Background: The cornerstone of therapy of localized ES includes chemotherapy and local control with surgery or radiotherapy. We sought to assess the impact of delay (>15 weeks) in timing of local control on survival outcomes of ES patients.
Methods: Data of consecutive patients with primary non-metastatic ES of the extremities, treated at a single institution were collected. The impact of delay of timing for local control, demographics, and disease characteristics on overall survival (OS) was analyzed.
Results: A total of 43 patients with ES of the extremity were included. All patients received neoadjuvant chemotherapy. Local control was by surgery in 36 patients and definitive radiation in 7. A total of 16 patients had delay in local control. At a median follow of up of 48 months, patients with delay in local control had significantly inferior OS compared to those with optimal local control timing (5-year OS 56% vs. 80%, respectively, p = 0.044).
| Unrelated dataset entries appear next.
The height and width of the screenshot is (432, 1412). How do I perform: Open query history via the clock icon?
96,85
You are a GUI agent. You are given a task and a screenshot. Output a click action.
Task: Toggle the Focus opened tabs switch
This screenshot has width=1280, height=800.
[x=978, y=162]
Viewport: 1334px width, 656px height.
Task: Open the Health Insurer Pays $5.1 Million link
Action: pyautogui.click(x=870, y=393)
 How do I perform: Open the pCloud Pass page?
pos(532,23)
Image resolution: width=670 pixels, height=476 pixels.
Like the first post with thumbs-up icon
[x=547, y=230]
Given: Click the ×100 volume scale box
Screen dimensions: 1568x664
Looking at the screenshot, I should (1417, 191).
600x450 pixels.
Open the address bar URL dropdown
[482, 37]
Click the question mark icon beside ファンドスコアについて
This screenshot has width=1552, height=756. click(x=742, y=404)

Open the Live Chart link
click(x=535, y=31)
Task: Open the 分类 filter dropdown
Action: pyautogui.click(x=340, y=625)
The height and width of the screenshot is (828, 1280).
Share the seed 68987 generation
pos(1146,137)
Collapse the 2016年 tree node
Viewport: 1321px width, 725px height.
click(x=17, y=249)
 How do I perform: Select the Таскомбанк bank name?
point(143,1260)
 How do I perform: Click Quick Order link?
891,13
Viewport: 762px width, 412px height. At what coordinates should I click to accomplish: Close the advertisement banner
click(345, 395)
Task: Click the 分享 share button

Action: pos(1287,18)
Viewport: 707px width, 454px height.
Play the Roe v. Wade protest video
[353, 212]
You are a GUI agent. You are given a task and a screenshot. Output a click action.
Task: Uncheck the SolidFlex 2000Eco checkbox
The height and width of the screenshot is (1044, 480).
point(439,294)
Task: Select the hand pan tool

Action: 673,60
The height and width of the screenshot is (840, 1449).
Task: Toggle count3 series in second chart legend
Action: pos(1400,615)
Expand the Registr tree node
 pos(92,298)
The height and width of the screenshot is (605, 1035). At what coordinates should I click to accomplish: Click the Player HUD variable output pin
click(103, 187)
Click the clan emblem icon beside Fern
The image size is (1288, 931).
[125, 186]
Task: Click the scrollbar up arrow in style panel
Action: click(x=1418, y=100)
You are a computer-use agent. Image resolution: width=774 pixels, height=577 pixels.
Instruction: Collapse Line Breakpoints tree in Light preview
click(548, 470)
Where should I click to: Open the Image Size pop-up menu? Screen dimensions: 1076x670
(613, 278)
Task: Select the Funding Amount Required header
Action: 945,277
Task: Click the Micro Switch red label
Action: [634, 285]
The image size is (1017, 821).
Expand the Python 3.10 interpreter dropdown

Other factors that predicted inferior OS included definitive radiation as opposed to definitive surgery (5-year OS 25% vs. 79%, respectively, p = 0.041) and tumor necrosis <90% as opposed to ≥90% (5-year OS 55% vs. 90%, respectively, p = 0.01).
Conclusion: Delay in definitive therapy, local control with radiation as opposed to surgery and poor post-chemotherapy tumor necrosis predict inferior OS in ES. Adopting strategies to minimize delay in local control could improve survival outcomes.
Keywords: Ewing sarcoma; Local control; Outcomes; Radiotherapy.